Repeat every record below, word for word.

━━━━━ MATERIAL FOR THIS TASK ━━━━━

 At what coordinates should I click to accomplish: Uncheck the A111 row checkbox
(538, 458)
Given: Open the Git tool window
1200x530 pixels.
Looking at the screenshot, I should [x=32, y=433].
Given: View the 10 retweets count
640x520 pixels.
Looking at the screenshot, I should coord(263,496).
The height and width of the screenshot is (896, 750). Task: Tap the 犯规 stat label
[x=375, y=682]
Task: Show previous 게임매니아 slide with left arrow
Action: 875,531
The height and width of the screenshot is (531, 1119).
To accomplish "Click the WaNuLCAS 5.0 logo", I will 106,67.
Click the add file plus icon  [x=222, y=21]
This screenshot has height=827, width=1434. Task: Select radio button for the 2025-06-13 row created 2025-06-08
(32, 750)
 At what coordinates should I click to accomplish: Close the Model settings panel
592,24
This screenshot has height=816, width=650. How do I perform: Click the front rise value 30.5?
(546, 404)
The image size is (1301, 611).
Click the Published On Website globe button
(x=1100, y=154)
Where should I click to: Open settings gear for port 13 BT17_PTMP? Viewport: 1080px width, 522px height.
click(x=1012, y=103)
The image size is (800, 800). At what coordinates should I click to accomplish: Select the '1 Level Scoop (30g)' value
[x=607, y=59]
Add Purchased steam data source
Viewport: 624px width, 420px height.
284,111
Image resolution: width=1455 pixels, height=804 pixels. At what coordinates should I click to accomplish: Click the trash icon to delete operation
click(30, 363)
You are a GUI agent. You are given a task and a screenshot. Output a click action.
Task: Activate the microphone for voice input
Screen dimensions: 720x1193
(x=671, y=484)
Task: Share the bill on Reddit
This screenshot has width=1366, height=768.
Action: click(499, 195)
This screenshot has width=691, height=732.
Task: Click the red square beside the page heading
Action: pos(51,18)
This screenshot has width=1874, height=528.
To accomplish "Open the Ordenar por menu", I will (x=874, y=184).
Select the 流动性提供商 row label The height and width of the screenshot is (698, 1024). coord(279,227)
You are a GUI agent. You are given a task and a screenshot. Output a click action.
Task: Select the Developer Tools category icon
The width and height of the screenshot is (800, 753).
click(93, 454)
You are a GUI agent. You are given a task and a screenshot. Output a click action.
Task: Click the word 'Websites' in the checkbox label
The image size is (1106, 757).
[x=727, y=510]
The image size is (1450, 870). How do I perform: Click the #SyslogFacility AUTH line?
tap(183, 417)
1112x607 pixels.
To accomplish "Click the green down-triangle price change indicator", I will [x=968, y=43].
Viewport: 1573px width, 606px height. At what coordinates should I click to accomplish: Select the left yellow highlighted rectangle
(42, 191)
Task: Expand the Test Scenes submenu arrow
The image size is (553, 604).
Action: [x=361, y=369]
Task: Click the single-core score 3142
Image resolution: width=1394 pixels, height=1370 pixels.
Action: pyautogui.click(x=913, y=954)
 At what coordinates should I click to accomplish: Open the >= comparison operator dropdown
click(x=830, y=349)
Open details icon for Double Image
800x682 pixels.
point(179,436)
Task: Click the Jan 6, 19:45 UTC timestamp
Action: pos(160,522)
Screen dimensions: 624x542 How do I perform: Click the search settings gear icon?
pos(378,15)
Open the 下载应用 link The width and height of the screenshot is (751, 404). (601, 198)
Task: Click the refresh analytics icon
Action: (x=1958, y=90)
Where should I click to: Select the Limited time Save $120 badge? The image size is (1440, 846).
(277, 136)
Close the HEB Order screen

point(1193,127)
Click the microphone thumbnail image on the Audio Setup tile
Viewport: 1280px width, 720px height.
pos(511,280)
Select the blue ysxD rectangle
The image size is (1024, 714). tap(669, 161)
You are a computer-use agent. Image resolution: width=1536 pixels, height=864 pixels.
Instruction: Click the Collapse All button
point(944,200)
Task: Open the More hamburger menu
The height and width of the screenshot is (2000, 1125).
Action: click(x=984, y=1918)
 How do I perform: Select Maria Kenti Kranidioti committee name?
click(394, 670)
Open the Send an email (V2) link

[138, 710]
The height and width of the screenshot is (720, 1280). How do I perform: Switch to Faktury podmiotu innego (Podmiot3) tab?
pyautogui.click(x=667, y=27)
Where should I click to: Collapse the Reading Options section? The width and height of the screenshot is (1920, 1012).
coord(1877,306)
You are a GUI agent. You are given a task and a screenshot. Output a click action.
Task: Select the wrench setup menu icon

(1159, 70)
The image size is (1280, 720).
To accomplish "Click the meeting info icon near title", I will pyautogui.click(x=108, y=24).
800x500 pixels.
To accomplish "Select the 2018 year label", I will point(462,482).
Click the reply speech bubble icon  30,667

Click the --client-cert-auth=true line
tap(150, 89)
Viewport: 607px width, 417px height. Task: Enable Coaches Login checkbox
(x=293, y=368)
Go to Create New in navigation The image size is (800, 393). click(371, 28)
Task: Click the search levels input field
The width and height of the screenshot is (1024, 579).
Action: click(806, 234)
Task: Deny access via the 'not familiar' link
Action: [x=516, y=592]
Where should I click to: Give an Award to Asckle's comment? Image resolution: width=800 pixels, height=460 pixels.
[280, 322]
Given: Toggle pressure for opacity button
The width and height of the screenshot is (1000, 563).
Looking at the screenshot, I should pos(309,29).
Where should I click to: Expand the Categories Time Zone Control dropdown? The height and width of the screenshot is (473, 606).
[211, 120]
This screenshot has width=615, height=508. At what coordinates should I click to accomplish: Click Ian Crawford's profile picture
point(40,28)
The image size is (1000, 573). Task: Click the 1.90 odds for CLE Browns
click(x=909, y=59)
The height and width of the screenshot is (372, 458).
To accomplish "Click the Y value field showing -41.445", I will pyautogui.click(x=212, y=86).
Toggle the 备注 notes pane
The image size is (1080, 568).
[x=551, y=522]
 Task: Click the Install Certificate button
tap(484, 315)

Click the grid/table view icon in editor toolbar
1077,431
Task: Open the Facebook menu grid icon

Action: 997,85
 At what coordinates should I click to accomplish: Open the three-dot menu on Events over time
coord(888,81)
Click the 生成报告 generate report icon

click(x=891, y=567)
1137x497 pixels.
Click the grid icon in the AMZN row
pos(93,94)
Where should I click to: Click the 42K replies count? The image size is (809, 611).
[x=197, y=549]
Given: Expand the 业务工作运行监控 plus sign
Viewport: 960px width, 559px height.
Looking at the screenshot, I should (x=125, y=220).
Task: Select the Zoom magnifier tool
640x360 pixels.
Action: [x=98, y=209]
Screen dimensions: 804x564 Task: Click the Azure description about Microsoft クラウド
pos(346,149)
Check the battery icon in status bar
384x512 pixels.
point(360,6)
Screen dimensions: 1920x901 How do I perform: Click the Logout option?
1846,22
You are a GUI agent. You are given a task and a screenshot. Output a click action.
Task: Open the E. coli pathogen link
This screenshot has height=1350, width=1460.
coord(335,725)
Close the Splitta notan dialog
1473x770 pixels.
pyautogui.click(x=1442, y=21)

━━━━━

> TASK ANSWER:
 At what coordinates should I click to accomplish: Uncheck the A111 row checkbox
(538, 458)
Given: Open the Git tool window
1200x530 pixels.
Looking at the screenshot, I should [x=32, y=433].
Given: View the 10 retweets count
640x520 pixels.
Looking at the screenshot, I should coord(263,496).
The height and width of the screenshot is (896, 750). Task: Tap the 犯规 stat label
[x=375, y=682]
Task: Show previous 게임매니아 slide with left arrow
Action: 875,531
The height and width of the screenshot is (531, 1119).
To accomplish "Click the WaNuLCAS 5.0 logo", I will 106,67.
Click the add file plus icon  [x=222, y=21]
This screenshot has height=827, width=1434. Task: Select radio button for the 2025-06-13 row created 2025-06-08
(32, 750)
 At what coordinates should I click to accomplish: Close the Model settings panel
592,24
This screenshot has height=816, width=650. How do I perform: Click the front rise value 30.5?
(546, 404)
The image size is (1301, 611).
Click the Published On Website globe button
(x=1100, y=154)
Where should I click to: Open settings gear for port 13 BT17_PTMP? Viewport: 1080px width, 522px height.
click(x=1012, y=103)
The image size is (800, 800). At what coordinates should I click to accomplish: Select the '1 Level Scoop (30g)' value
[x=607, y=59]
Add Purchased steam data source
Viewport: 624px width, 420px height.
284,111
Image resolution: width=1455 pixels, height=804 pixels. At what coordinates should I click to accomplish: Click the trash icon to delete operation
click(30, 363)
You are a GUI agent. You are given a task and a screenshot. Output a click action.
Task: Activate the microphone for voice input
Screen dimensions: 720x1193
(x=671, y=484)
Task: Share the bill on Reddit
This screenshot has width=1366, height=768.
Action: click(499, 195)
This screenshot has width=691, height=732.
Task: Click the red square beside the page heading
Action: pos(51,18)
This screenshot has width=1874, height=528.
To accomplish "Open the Ordenar por menu", I will (x=874, y=184).
Select the 流动性提供商 row label The height and width of the screenshot is (698, 1024). coord(279,227)
You are a GUI agent. You are given a task and a screenshot. Output a click action.
Task: Select the Developer Tools category icon
The width and height of the screenshot is (800, 753).
click(93, 454)
You are a GUI agent. You are given a task and a screenshot. Output a click action.
Task: Click the word 'Websites' in the checkbox label
The image size is (1106, 757).
[x=727, y=510]
The image size is (1450, 870). How do I perform: Click the #SyslogFacility AUTH line?
tap(183, 417)
1112x607 pixels.
To accomplish "Click the green down-triangle price change indicator", I will [x=968, y=43].
Viewport: 1573px width, 606px height. At what coordinates should I click to accomplish: Select the left yellow highlighted rectangle
(42, 191)
Task: Expand the Test Scenes submenu arrow
The image size is (553, 604).
Action: [x=361, y=369]
Task: Click the single-core score 3142
Image resolution: width=1394 pixels, height=1370 pixels.
Action: pyautogui.click(x=913, y=954)
 At what coordinates should I click to accomplish: Open the >= comparison operator dropdown
click(x=830, y=349)
Open details icon for Double Image
800x682 pixels.
point(179,436)
Task: Click the Jan 6, 19:45 UTC timestamp
Action: pos(160,522)
Screen dimensions: 624x542 How do I perform: Click the search settings gear icon?
pos(378,15)
Open the 下载应用 link The width and height of the screenshot is (751, 404). (601, 198)
Task: Click the refresh analytics icon
Action: (x=1958, y=90)
Where should I click to: Select the Limited time Save $120 badge? The image size is (1440, 846).
(277, 136)
Close the HEB Order screen

point(1193,127)
Click the microphone thumbnail image on the Audio Setup tile
Viewport: 1280px width, 720px height.
pos(511,280)
Select the blue ysxD rectangle
The image size is (1024, 714). tap(669, 161)
You are a computer-use agent. Image resolution: width=1536 pixels, height=864 pixels.
Instruction: Click the Collapse All button
point(944,200)
Task: Open the More hamburger menu
The height and width of the screenshot is (2000, 1125).
Action: click(x=984, y=1918)
 How do I perform: Select Maria Kenti Kranidioti committee name?
click(394, 670)
Open the Send an email (V2) link

[138, 710]
The height and width of the screenshot is (720, 1280). How do I perform: Switch to Faktury podmiotu innego (Podmiot3) tab?
pyautogui.click(x=667, y=27)
Where should I click to: Collapse the Reading Options section? The width and height of the screenshot is (1920, 1012).
coord(1877,306)
You are a GUI agent. You are given a task and a screenshot. Output a click action.
Task: Select the wrench setup menu icon

(1159, 70)
The image size is (1280, 720).
To accomplish "Click the meeting info icon near title", I will pyautogui.click(x=108, y=24).
800x500 pixels.
To accomplish "Select the 2018 year label", I will point(462,482).
Click the reply speech bubble icon  30,667

Click the --client-cert-auth=true line
tap(150, 89)
Viewport: 607px width, 417px height. Task: Enable Coaches Login checkbox
(x=293, y=368)
Go to Create New in navigation The image size is (800, 393). click(371, 28)
Task: Click the search levels input field
The width and height of the screenshot is (1024, 579).
Action: click(806, 234)
Task: Deny access via the 'not familiar' link
Action: [x=516, y=592]
Where should I click to: Give an Award to Asckle's comment? Image resolution: width=800 pixels, height=460 pixels.
[280, 322]
Given: Toggle pressure for opacity button
The width and height of the screenshot is (1000, 563).
Looking at the screenshot, I should pos(309,29).
Where should I click to: Expand the Categories Time Zone Control dropdown? The height and width of the screenshot is (473, 606).
[211, 120]
This screenshot has width=615, height=508. At what coordinates should I click to accomplish: Click Ian Crawford's profile picture
point(40,28)
The image size is (1000, 573). Task: Click the 1.90 odds for CLE Browns
click(x=909, y=59)
The height and width of the screenshot is (372, 458).
To accomplish "Click the Y value field showing -41.445", I will pyautogui.click(x=212, y=86).
Toggle the 备注 notes pane
The image size is (1080, 568).
[x=551, y=522]
 Task: Click the Install Certificate button
tap(484, 315)

Click the grid/table view icon in editor toolbar
1077,431
Task: Open the Facebook menu grid icon

Action: 997,85
 At what coordinates should I click to accomplish: Open the three-dot menu on Events over time
coord(888,81)
Click the 生成报告 generate report icon

click(x=891, y=567)
1137x497 pixels.
Click the grid icon in the AMZN row
pos(93,94)
Where should I click to: Click the 42K replies count? The image size is (809, 611).
[x=197, y=549]
Given: Expand the 业务工作运行监控 plus sign
Viewport: 960px width, 559px height.
Looking at the screenshot, I should (x=125, y=220).
Task: Select the Zoom magnifier tool
640x360 pixels.
Action: [x=98, y=209]
Screen dimensions: 804x564 Task: Click the Azure description about Microsoft クラウド
pos(346,149)
Check the battery icon in status bar
384x512 pixels.
point(360,6)
Screen dimensions: 1920x901 How do I perform: Click the Logout option?
1846,22
You are a GUI agent. You are given a task and a screenshot. Output a click action.
Task: Open the E. coli pathogen link
This screenshot has height=1350, width=1460.
coord(335,725)
Close the Splitta notan dialog
1473x770 pixels.
pyautogui.click(x=1442, y=21)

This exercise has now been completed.